That's unsafe.  In particular, if this races against Shutdown, you can read mSocketThreadTarget, then have that object die, then try to call AddRef on it.  I think you need to hold the monitor at least across the NS_IF_ADDREF bit.
Attachment #493154 - Flags: review?(bzbarsky) → review-
(In reply to comment #18)
> Comment on attachment 493154 [details] [diff] [review]
> Patch (v2)
> 
> > nsChromeRegistry::Init()
> >-  NS_ASSERTION(nsCOMPtr<nsIIOService>(mozilla::services::GetIOService()),
> >-               "I/O service not registered or available early enough?");
> 
> Was this actively hurting?

Hmm, it's not doing what it's advertizing, and it _could_ hurt us since this seemed to actually initialize the IO service for me, which means that the initialization time for the service would be different in debug and non-debug builds...

> >+++ b/netwerk/base/src/nsIOService.cpp
> >+            rv = mSocketTransportService->Init();
> >+            NS_ASSERTION(NS_SUCCEEDED(rv), "socket transport service init failed");
> 
> Perhaps a followup bug to move this infallible Init() into the ctor?

Hmm, actually I guess that's not even needed now: <http://mxr.mozilla.org/mozilla-central/source/netwerk/build/nsNetModule.cpp#97>, right?

> >@@ -735,24 +749,22 @@ nsIOService::SetOffline(PRBool offline)
> >+                NS_ASSERTION(NS_SUCCEEDED(rv) || rv == NS_ERROR_ALREADY_INITIALIZED,
> >+                             "DNS service init failed");
> 
> Why this change?  Were we managing to double-init the DNS service

We are now, since by default mOffline is false, so when you startup with a network link available, SetOffline(PR_TRUE) is called, which gets you here to do a second init.

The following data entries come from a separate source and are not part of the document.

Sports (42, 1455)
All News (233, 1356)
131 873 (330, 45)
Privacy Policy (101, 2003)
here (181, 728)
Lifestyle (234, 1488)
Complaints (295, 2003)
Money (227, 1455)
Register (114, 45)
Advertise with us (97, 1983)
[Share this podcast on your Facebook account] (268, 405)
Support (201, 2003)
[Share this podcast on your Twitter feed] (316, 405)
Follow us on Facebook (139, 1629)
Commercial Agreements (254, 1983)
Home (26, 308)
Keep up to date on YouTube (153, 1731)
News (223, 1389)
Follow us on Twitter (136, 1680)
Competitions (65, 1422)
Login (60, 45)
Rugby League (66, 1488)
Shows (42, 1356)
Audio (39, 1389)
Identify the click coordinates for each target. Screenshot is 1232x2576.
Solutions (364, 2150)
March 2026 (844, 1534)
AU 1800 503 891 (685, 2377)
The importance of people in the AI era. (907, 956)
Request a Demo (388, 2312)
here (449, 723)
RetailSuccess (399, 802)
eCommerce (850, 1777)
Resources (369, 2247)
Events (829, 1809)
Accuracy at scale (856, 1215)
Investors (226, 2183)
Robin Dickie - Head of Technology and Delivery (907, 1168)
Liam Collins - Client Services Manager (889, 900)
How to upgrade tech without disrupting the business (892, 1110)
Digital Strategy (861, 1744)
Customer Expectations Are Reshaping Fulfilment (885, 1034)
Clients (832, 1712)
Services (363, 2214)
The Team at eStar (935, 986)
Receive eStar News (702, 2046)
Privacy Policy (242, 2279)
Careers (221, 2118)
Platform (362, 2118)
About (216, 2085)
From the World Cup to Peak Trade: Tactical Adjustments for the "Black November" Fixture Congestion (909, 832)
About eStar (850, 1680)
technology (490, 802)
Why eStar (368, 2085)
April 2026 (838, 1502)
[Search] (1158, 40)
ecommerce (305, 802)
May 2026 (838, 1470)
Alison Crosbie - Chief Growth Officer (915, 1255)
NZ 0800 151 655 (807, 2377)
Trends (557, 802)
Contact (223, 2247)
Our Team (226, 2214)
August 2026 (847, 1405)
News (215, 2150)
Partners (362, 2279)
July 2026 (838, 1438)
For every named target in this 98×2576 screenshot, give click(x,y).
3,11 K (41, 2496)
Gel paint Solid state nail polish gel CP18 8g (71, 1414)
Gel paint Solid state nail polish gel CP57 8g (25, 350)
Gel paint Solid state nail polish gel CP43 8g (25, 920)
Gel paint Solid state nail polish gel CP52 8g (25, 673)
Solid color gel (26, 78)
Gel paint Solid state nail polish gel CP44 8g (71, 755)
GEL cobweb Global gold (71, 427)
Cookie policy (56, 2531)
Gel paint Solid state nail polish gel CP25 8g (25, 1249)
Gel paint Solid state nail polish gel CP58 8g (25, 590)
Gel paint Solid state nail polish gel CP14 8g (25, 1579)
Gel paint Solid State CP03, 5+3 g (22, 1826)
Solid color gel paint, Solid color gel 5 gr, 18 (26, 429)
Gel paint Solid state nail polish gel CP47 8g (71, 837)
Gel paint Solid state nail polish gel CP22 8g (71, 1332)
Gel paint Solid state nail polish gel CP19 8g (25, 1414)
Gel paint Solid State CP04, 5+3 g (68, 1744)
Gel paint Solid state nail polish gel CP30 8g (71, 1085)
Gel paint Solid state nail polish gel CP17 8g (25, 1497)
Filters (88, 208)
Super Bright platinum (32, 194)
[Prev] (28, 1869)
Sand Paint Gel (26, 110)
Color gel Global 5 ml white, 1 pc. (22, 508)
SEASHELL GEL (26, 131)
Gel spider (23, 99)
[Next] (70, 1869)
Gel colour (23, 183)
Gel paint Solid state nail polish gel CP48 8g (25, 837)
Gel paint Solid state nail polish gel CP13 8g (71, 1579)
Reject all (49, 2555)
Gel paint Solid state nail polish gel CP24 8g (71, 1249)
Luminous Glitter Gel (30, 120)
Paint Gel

> >             mOffline = PR_FALSE;    // indicate success only AFTER we've
> >                                     // brought up the services
> >+            InitializeSocketTransportService();
> 
> The code and comment no longer match.  Do we really mean to be setting mOffline
> to false before the socket transport service is set up?  I guess the socket
> transport service relies on it...  If so, please document that clearly here?

So what happens is that I extended the socket transport init function to fail if it's we're offline, so we need to set the offline status before calling init on the socket transport service, otherwise it would just fail.

> This change kinda worries me.  :(

Anything in particular?

> >@@ -390,16 +391,27 @@ nsSocketTransportService::Init()
> >+    // Don't initialize inside the offline mode
> >+    if (offline)
> >+        return NS_ERROR_OFFLINE;
> 
> Does this happen?  Who makes such Init() calls?

It _can_ happen.  For example, if you have a session with an FTP page open, and you start Firefox in offline mode, the FTP connection manager code tries to get the socket transport service, and it should fail to initialize the service.  The most important reason that I did this was to make sure that we're safe in the face of extensions.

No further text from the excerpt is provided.